Tudo de bom
A suspeita bateu-lhe à porta. Como não estava à espera, demorou a abri-la. Ainda pensou em fazer-se de morto, como nos filmes e nas novelas, mas abandonou a ideia, pois quem batia à porta podia não ficar convencida e continuar a tocar, obrigando à intervenção da porteira, apesar da surdez, algo que não a impedia de ouvir a campainha, sobretudo se o toque fosse persistente e continuado, e que isso ocorresse na parte da manhã, pois de tarde era mais difícil, devido ao hábito que tinha de dormir uma sesta. Nada a fazer, portanto. O melhor, mesmo, era abrir a porta. Veria o que a suspeita queria.
Enquanto aguardava, rememorou o caso que tinha em mãos. Não era dos mais complicados, concluía, mas era conveniente ter em conta alguns detalhes, mais do domínio da fantasia, é certo, mas sempre detalhes. E, na sua profissão, os detalhes eram o busílis da questão. Esquecê-los não era boa ideia. Sempre que o tinha feito tinha-se dado mal e não queria que voltasse a acontecer. Teria cuidado, pois.
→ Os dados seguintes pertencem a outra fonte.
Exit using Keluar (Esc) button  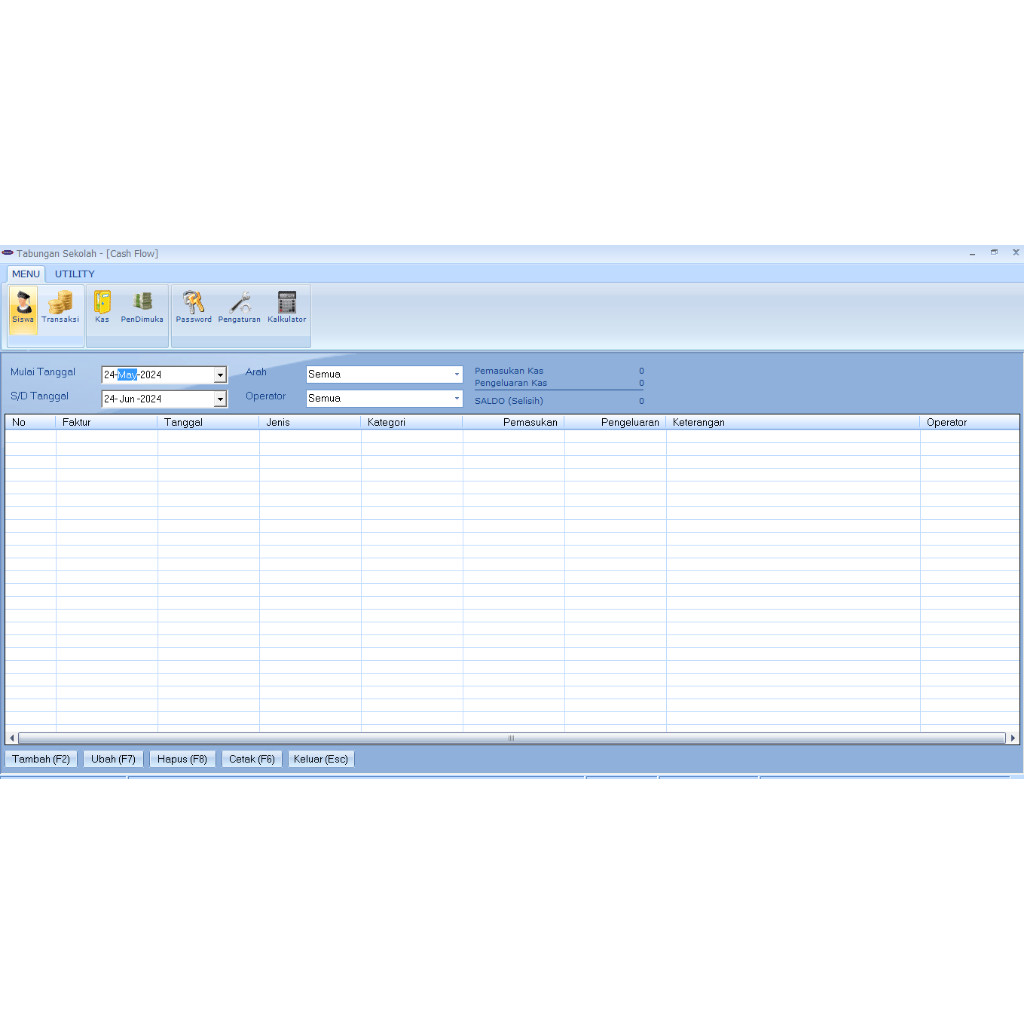pos(320,758)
Ficara intrigado quando a suspeita lhe telefonara, horas atrás, e lhe tinha perguntado como é que ia a vida, se tudo estava a correr bem e se as perspectivas eram boas. Mais do que intrigado ficara perplexo, convém dizê-lo, quer pelo contacto e as preocupações da suspeita, quer, sobretudo, pela forma como se despediu, desejando-lhe «tudo de bom». E fora esta expressão que o pusera de sobreaviso (sinal preocupante) e indiciador de que alguma coisa de muito sério poderia estar em marcha. Até então, sempre se habituara a ouvir os votos de «tudo de bom» nas conversas entre transeuntes, cara a cara ou pelo telemóvel, a respeito de um episódio triste ou alegre, por ocasião de celebração ou de momento funesto, um verdadeiro «tudo em um», com direito a promoção e replicação diversa e variada. Ouvi-lo assim, da boca da suspeita, era mais do que duvidoso. Teria que ter cautela, pensou.
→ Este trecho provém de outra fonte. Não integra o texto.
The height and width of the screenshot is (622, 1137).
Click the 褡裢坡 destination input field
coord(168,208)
Ainda dispunha de algum tempo, pois morava num 7.º andar, sem elevador. Confirmou a localização da arma e verificou os sistemas de alarme e de intrusão, não fosse necessário ter que os accionar. Estava tudo bem e saiu pela porta de emergência.
Quando chegou ao corredor, depois de uma extenuante caminhada de 7 andares (mas que mais pareciam dez!) a suspeita dirigiu-se à porta e verificou que nesta estava afixado um papel, colado com fita-cola, que dizia: «Cara suspeita, Os meus cumprimentos e passe bem. Tudo de bom».